We could of course increase the timeout, but that would just hide the problem and waste memory: we obviously have too many documents in the OpenSearch indexing queue.
We could tune OpenSearch settings to improve throughput, but I don't know exactly what would be needed, so I think that would require too much investigation to be worth it. Though maybe raising the OpenShift CPU limit (not request) for OpenSearch would help, as it would allow higher spikes (and indexing definitely represents a spike).
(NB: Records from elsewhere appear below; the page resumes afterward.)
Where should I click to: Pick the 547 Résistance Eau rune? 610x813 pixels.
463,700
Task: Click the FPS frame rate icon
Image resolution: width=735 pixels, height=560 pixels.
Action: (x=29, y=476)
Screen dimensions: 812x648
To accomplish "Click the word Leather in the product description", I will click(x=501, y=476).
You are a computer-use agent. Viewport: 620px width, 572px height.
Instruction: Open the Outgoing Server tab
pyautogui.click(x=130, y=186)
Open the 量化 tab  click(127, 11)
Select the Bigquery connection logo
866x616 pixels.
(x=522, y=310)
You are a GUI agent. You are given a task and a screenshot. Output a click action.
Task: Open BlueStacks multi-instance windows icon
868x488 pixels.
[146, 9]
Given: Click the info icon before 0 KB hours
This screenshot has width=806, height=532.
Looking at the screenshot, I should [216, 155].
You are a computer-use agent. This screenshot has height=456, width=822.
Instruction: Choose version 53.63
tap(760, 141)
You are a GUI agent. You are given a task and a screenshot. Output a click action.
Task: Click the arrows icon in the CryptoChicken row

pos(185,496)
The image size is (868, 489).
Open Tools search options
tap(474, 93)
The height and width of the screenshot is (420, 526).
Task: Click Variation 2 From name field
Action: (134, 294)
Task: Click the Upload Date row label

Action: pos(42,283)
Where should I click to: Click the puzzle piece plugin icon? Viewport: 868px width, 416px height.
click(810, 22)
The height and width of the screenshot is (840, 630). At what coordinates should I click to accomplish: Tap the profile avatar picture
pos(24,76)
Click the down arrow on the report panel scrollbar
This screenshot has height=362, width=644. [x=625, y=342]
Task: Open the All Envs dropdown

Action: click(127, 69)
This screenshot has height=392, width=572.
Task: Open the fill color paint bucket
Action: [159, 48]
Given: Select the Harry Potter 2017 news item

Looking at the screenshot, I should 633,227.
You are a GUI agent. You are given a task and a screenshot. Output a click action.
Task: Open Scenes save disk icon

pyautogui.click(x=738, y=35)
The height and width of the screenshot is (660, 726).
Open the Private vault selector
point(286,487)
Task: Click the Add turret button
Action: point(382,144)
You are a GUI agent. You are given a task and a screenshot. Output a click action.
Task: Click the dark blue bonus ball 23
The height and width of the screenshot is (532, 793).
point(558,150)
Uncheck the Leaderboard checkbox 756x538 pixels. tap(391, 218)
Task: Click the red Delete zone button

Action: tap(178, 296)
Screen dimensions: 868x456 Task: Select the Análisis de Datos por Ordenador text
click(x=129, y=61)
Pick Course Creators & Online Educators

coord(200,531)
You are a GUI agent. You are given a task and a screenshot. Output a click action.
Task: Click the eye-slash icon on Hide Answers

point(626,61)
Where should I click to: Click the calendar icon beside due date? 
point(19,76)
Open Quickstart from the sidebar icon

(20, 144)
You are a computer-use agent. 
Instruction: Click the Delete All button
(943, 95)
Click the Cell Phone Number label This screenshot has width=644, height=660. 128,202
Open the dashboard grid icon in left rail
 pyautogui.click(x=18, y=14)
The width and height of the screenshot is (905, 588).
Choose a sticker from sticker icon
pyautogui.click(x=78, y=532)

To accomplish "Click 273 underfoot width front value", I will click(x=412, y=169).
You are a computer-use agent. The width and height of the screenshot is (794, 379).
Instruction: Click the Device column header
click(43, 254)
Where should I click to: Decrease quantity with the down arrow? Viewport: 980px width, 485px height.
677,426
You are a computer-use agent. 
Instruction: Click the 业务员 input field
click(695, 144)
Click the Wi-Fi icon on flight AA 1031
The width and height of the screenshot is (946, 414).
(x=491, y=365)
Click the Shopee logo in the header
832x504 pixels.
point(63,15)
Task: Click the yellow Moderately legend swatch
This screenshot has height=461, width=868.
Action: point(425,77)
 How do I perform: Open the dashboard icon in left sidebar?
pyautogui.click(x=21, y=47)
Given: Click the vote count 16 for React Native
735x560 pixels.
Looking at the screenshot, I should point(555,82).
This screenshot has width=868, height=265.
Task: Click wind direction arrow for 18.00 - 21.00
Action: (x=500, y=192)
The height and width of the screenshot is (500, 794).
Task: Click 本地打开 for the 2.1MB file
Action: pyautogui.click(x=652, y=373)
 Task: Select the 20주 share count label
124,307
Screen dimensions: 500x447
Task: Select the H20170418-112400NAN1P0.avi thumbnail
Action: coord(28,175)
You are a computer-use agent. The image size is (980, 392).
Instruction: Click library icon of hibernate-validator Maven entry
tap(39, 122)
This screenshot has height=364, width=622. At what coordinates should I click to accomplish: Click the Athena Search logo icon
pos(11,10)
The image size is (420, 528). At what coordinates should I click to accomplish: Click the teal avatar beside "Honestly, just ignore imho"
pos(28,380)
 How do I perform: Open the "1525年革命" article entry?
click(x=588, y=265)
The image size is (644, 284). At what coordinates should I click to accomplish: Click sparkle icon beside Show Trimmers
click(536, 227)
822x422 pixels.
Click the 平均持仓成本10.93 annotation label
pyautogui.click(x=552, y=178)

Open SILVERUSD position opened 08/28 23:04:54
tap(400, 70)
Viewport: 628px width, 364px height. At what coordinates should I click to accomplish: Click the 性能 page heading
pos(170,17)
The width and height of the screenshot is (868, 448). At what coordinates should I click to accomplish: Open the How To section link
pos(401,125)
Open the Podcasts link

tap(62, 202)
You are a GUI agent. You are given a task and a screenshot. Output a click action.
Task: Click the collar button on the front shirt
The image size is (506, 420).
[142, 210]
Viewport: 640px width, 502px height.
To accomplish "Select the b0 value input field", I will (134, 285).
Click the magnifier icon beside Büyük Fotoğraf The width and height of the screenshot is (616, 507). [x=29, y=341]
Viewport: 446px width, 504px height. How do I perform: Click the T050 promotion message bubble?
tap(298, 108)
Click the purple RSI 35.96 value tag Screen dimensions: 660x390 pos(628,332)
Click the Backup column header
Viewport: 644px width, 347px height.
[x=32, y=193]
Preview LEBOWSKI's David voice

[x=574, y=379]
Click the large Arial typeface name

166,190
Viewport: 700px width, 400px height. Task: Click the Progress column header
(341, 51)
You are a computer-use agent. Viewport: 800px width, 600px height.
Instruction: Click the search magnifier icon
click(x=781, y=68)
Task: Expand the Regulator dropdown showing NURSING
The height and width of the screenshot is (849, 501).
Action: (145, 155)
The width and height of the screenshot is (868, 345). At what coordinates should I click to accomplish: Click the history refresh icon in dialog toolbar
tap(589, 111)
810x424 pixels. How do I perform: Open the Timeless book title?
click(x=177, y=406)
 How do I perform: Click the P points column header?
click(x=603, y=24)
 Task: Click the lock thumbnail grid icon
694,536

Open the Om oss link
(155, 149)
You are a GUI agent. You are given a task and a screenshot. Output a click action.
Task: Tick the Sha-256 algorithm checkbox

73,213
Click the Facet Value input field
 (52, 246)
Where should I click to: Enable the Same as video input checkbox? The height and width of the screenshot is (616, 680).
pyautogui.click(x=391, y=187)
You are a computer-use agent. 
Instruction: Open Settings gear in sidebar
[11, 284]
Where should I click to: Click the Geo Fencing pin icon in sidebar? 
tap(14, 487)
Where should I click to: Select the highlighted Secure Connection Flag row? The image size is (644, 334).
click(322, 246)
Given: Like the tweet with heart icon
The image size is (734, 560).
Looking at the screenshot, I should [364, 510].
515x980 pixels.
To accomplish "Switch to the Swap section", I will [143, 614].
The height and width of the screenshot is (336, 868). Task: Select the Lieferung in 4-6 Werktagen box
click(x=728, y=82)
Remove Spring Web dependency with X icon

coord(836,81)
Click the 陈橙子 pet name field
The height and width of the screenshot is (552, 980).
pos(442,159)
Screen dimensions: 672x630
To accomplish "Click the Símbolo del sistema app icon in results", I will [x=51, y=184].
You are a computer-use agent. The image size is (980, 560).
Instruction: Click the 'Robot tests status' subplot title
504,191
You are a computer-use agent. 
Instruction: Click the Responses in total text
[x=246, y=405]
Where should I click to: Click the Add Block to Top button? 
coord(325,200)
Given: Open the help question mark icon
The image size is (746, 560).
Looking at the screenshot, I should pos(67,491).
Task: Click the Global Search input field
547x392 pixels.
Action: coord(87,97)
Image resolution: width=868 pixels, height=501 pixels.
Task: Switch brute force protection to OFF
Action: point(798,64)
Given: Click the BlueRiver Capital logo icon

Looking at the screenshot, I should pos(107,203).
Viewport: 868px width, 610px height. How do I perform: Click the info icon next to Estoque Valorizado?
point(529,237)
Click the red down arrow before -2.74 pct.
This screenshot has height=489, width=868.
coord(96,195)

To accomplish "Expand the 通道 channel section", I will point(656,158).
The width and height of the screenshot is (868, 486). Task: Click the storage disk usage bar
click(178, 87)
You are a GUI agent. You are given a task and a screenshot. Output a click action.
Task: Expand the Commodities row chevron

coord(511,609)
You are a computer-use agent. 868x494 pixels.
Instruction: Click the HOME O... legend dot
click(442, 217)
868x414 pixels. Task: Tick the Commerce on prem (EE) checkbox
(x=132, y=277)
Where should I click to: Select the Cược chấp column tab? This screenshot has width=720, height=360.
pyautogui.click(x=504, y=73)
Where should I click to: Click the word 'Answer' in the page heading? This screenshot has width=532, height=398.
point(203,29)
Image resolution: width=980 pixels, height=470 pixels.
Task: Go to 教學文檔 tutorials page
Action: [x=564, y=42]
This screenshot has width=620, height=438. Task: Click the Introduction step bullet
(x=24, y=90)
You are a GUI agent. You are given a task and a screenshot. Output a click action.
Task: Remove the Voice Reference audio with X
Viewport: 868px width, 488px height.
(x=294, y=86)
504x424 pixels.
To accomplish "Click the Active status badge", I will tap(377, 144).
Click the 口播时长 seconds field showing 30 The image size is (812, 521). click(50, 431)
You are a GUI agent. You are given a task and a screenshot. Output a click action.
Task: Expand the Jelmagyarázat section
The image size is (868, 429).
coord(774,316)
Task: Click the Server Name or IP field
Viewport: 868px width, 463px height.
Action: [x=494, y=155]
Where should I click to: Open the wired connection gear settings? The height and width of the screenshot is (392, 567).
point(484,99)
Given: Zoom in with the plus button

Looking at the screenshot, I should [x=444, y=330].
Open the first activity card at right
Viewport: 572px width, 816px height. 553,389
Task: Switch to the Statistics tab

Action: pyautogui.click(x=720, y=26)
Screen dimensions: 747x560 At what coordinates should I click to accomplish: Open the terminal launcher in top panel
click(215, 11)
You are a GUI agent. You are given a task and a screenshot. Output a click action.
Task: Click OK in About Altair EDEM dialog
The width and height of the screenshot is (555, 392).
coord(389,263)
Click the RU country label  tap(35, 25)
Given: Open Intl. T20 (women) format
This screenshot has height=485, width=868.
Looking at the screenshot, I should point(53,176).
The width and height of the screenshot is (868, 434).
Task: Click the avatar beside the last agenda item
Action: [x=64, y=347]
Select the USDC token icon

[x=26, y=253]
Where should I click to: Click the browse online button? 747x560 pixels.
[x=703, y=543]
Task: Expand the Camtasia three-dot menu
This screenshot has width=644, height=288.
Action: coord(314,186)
Instead, I'd recommend at least lowering the parallelism (indexing queue count), and maybe also lowering the bulk size, so that treating a single bulk takes a shorter time, and a given bulk spends less time waiting in the OpenSearch indexing queue. Note these settings are environment specific and should be adjusted for staging and prod independently: OpenSearch has more resources on prod.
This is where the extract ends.